The low price/earnings ratios of these stocks reflects general investor disinterest probably because of the lack of excitement about these sectors. If you’re a value investor, that kind of thing may be what Warren Buffett was referencing when he said “sell when others are greedy, buy when others are fearful.”
The Shiller p/e of the S&P 500 is up at 40 now, almost touching the high point of the late 1999/2000 dot com bubble. The following stocks show price-earnings ratios of below 20. This is the bargain shelf of the market and the added attraction is that each pays a dividend of greater than 3%.

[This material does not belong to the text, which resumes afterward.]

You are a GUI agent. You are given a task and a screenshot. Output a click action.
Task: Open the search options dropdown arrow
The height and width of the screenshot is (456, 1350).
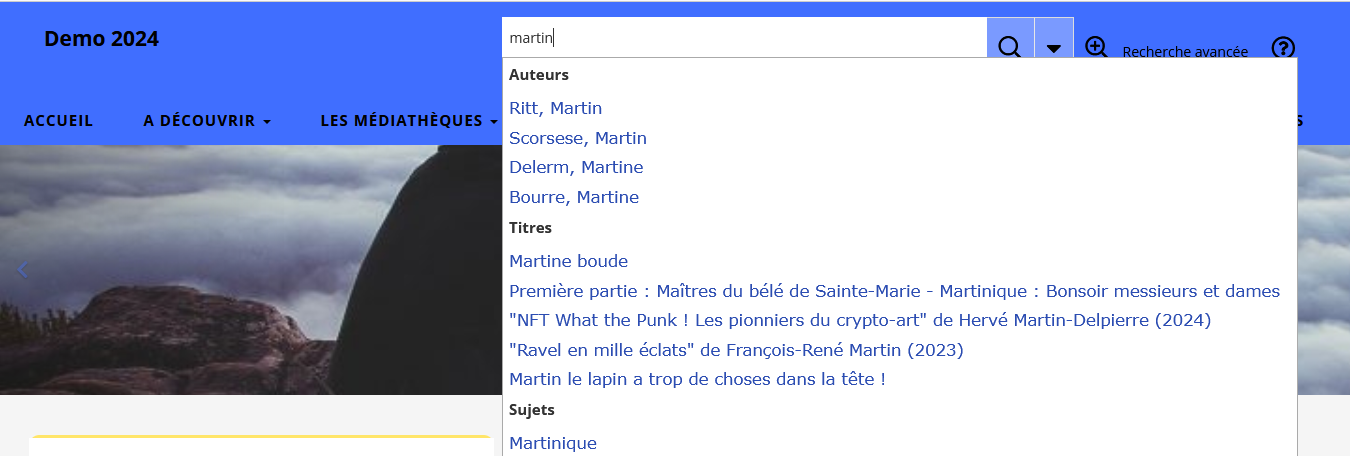click(1053, 47)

BHP Group is the Australian mining and metals firm created in its modern form when BHP and Billiton merged in 2001. Iron ore, metallurgical coal, nickel and copper are the most significant products found by the company.
The market capitalization is $148,280 billion and the enterprise value is $153,700 billion. BHP trades with a price-earnings ratio of 13.36. The price to free cash flow ratio is 7.94. You’re unlikely to find too many tech stocks with key ratios like this at levels so low.
Earnings this year increased by 41.20% and the past 5-year EPS growth rate is 92.20%. Shareholder equity exceeds the amount of long-term debt. The company pays a dividend of $3.12 for an annualized yield of 5.24%. Average daily volume for BHP is about 2.35 million.
Canadian Natural Resources is an oil and gas exploration and production company in business since 1989 with headquarters in Calgary, Alberta. With a market capitalization of $48.20 billion and an enterprise value of $61.62 billion, the stock trades with a price-earnings ratio of 10.85.
Canadian Natural Resources can be purchased at just 1.76 times its book value. The company’s long-term debt is less than shareholder equity, one sign of financial strength. Earnings per share are off this year by 108%. The EPS increased over the past 5 years by 8.80%.
Investors receive a dividend of $1.47/share. That’s a 3.51% yield. Average daily volume for the stock is 2.98 million, offering plenty of liquidity for large institutional investors.
Gold Fields Limited is a South African-based precious metals mining company with a market capitalization of $9.66 billion and an enterprise value of $10.73 billion. With a price-earnings ratio of 11.02, the stock now trades at about 2.44 times book.
The price to sales ratio is 2.32 and price to free cash flow comes in at 8.89. These are relatively low figures that generally signify value. Earnings per share this year increased by 310% and the past 5-year EPS growth rate is 35.70%. Shareholder equity is more than twice the amount of long-term debt.
Gold Fields pays a $.36/share dividend for a yield of 3.35%. Average daily volume for the equity traded on the New York Stock Exchange is 5.53 million.
The bank trades with a p/e of 12.42 and at just 1.22 times book value. Earnings per share headed up this year at a 6.80% pace. The past 5-year EPS growth rate is 17.10%.
Valley National pays a dividend of $.44/share for an annualized yield of 3.19%. Average daily volume is 1.70 million shares.
The best read for finding out about analyzing for value stocks is The Intelligent Investor by Benjamin Graham. You’ll want to find the version with the introduction by Jason Zweig for the most updated information on this style of investing.
Not investment advice. For educational purposes only. Always consult with a registered investment advisor before making any decisions.